I have the memory location, right? How do i set the structure to that location?
EDIT; I forgot to mention (and subsequent answers have asked) but i'm intending to use this to wrap libvorbis for jni. Using jni means that i can't pass-back any of the structs that libvorbis does, but it requires them for its core functions. Therefore my wrapper is going to use vorbis directly to make the structs, and i pass back to java the pointer to them so that when i need to fill the buffer with more sound, i can simply re-reference the struct objects from the integer value of the pointer.
Why are you trying to cast pointers to integers and back? Is it just to learn, to figure something out, to work around some (untold) restriction, or what? It's a rather strange thing to be doing in a "plain" program such as this, as there is no point.
One likely cause of your problems is that there's no guarantee that a pointer will even fit in a long int. You can check by adding this code:
printf("a regular pointer is %u bytes, long int is %u",
(unsigned int) sizeof structure, (unsigned int) sizeof point);
If the numbers printed are different, that's probably the largest cause of your problems.
If you're using C99, you should #include <stdint.h> and then use the intptr_t type instead of unsigned long to hold a pointer, in any case.
structure is already a pointer, so you don't have to take the address there:
long int point = reinterpret_cast<long int>(structure);
DummyStructure* structure2 = reinterpret_cast<DummyStructure*>(point);
structure is already a pointer. You just want to do point = (long int) structure; (although, realistically, why a long int is involved at all, I don't know.
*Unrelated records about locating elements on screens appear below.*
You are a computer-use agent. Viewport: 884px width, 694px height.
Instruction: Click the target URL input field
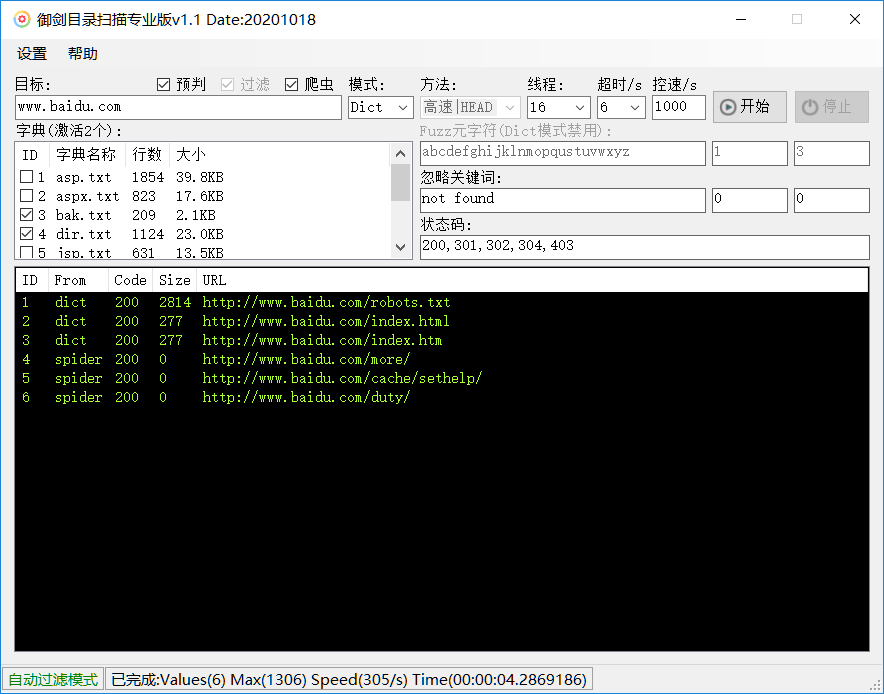pos(178,107)
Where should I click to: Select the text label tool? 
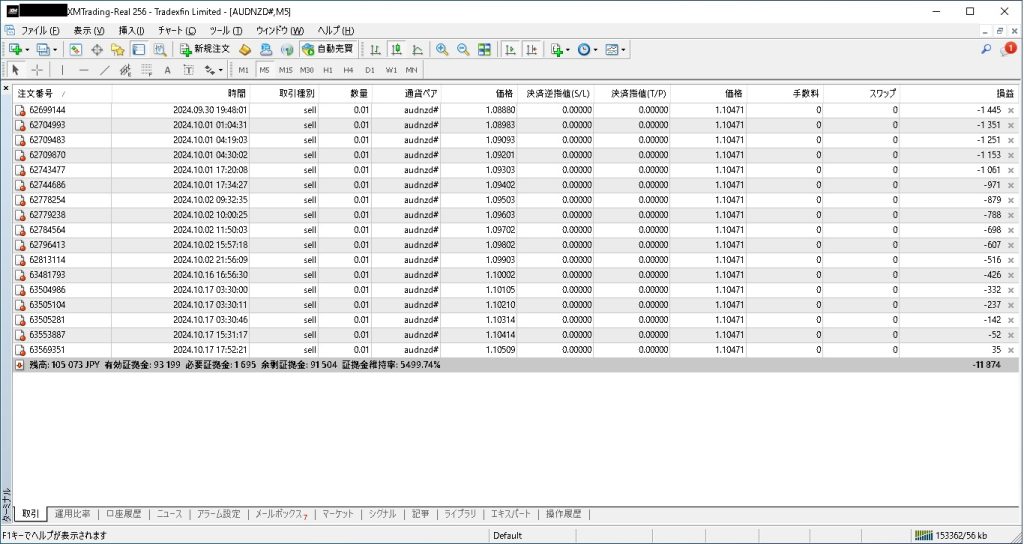coord(167,70)
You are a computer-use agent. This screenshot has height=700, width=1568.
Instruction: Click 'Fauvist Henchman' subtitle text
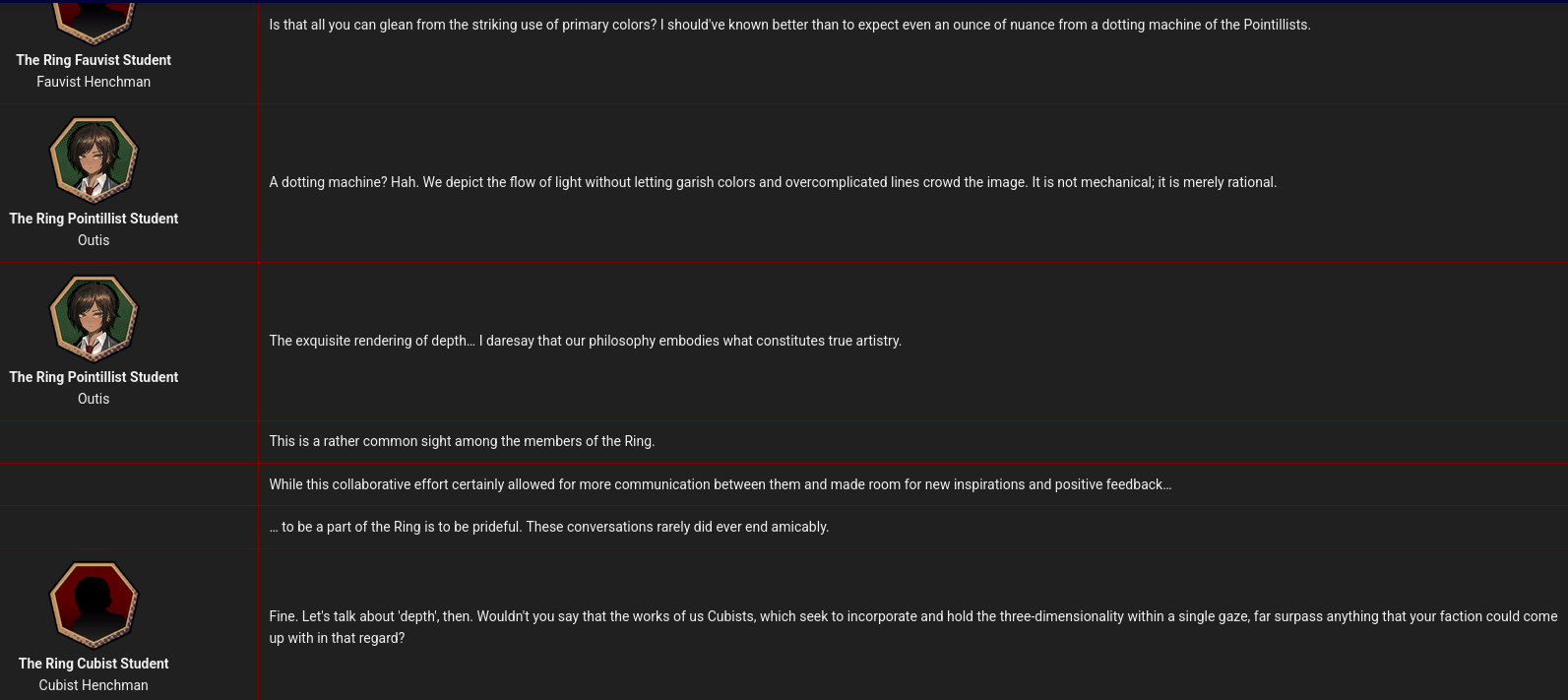[94, 82]
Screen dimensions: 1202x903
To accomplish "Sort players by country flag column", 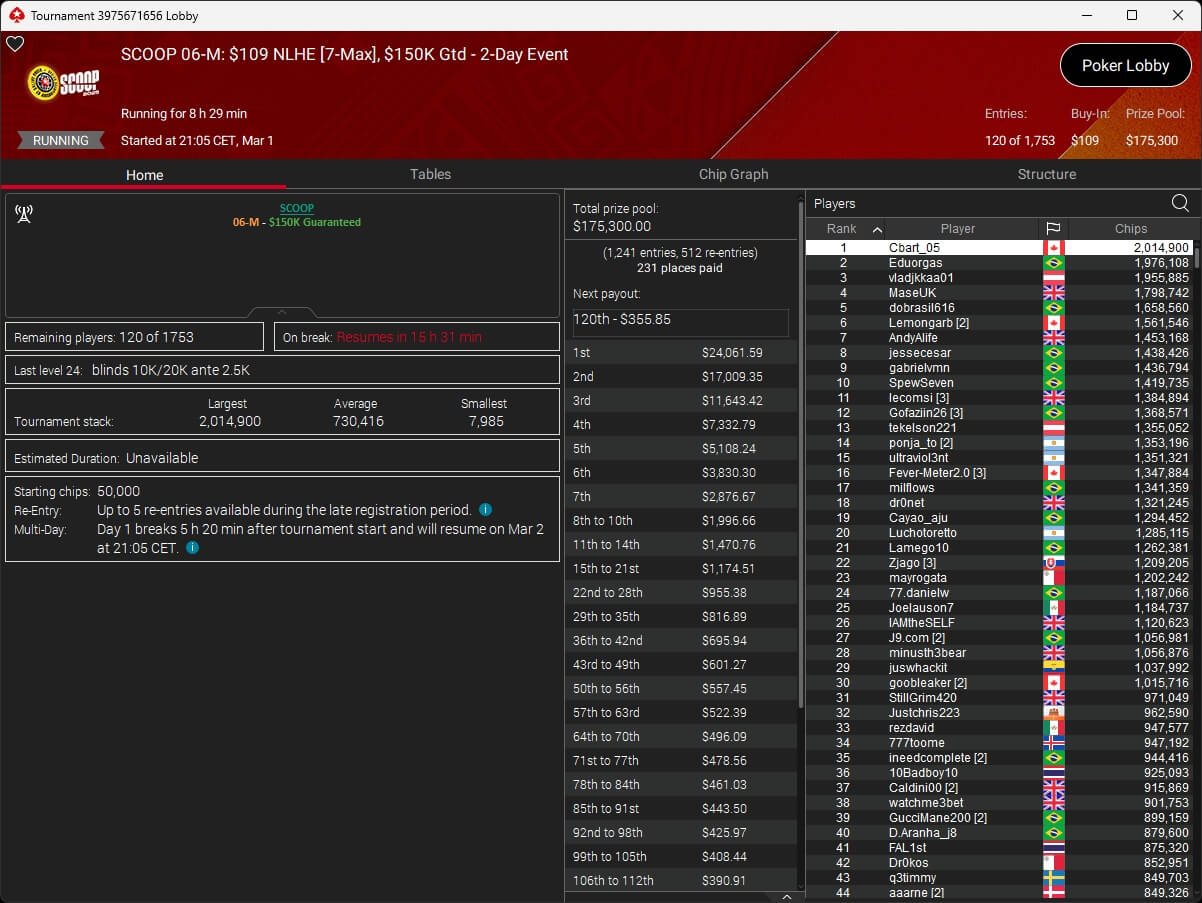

It's a lot easier to just do structure2=structure; which works fine since structure and structure2 are both pointers.)
When you do &structure you're getting the memory location where the pointer itself is stored, which is why it isn't the correct value. You really probably don't want to ever use &structure unless it's being passed into a function which is going to change which DummyStructure structure points to.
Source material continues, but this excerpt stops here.